C’è un’immagine che resterà: Melania Trump, abito impeccabile, martelletto in mano, seduta al tavolo più fotografato del mondo. Dietro di lei, il logo delle Nazioni Unite. Davanti, i delegati di centonovanta paesi. Nella sala, il silenzio solenne che si riserva ai momenti storici. “Ogni bambino, indipendentemente dalla nazionalità o dal contesto in cui nasce, merita sicurezza, istruzione e dignità.”

Bellissimo.

A qualche migliaio di chilometri di distanza, a Teheran o nei suoi dintorni, centinaia di bambine non sentiranno mai quelle parole. Non perché nessuno gliele abbia tradotte. Ma perché un missile americano ha colpito la loro scuola, e di loro non è rimasto abbastanza per ascoltare niente.

Qualcuno chiamerà questa osservazione inopportuna. Qualcun altro la definirà strumentalizzazione politica. Eppure è la stessa logica che regge il discorso di Melania: i bambini sono sacri, universalmente, “indipendentemente dalla nazionalità o dal contesto in cui nascono”. Sono parole sue. Noi le prendiamo sul serio. Lei, evidentemente, no.

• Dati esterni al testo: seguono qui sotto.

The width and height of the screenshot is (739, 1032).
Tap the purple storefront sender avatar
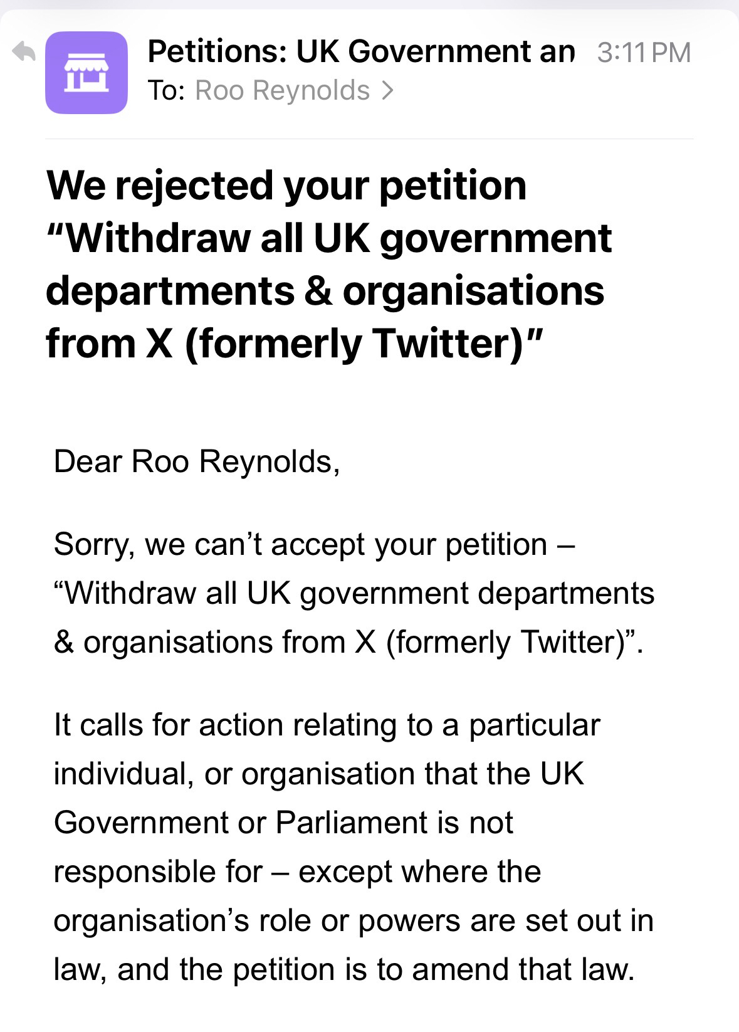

L’ipocrisia non è un difetto personale di Melania Trump. È un sistema. È l’architettura stessa dell’Occidente che si candida a paladino dei diritti umani mentre firma contratti d’armi, che commissiona rapporti sull’infanzia vulnerabile mentre i suoi droni sorvolano scuole, che porta il “Be Best” alle Nazioni Unite mentre i bambini di Rafah, di Teheran, di Kabul imparano sulla propria pelle cosa significa essere nati dalla parte sbagliata del mondo. Non quella parte in cui si nasce con diritti. L’altra. Quella in cui si nasce come danni collaterali.

Il Consiglio di Sicurezza ha applaudito. I delegati hanno “espresso sostegno”. Gli analisti internazionali hanno parlato di “pagina inedita nella storia delle Nazioni Unite”. Hanno ragione: è davvero inedito. Non si era mai vista, in quella sala, una First Lady tenere un discorso sui diritti dei bambini nei conflitti armati mentre i bombardieri del suo Paese stavano operando in tempo reale.

Ci vuole una certa grandeur, bisogna ammetterlo.

Il protocollo, si dice, è stato rispettato. La delega era formalmente legittima. Il martelletto era nelle mani giuste. Ed è proprio questo il punto: tutto era in ordine. La forma era perfetta. Il messaggio era potente. I fotografi erano presenti. E le bambine erano morte.

La diplomazia simbolica è questa: costruire un’immagine così nitida, così risoluta, così carica di umanità dichiarata, che nessuno osi guardare fuori dalla cornice. Perché fuori dalla cornice c’è il paesaggio vero — e il paesaggio vero, in queste settimane, assomiglia poco ai valori che il “Be Best” professa e molto alle macerie che i missili lasciano.

Non è una questione di Melania Trump in quanto persona. È una questione di sistema che usa le persone — anche le First Lady, anche i bambini, anche le vittime — come scenografie. Il bambino ucraino che soffre è una tragedia che mobilita il mondo. Il bambino iraniano che muore sotto una bomba americana è una variabile di una equazione geopolitica. Il bambino di Gaza è un numero in un comunicato. La differenza tra loro non è nel dolore. È nella bandiera.

Melania Trump ha detto che i bambini meritano dignità. Giusto. Aggiungiamo solo una postilla che il suo discorso ha dimenticato: anche da morti. Anche quando la loro scuola è stata colpita da un missile prodotto a Raytheon. Anche quando nessuna First Lady presiederà mai una sessione del Consiglio di Sicurezza per parlare di loro.

Perché per quei bambini lì, il martelletto non suonerà mai.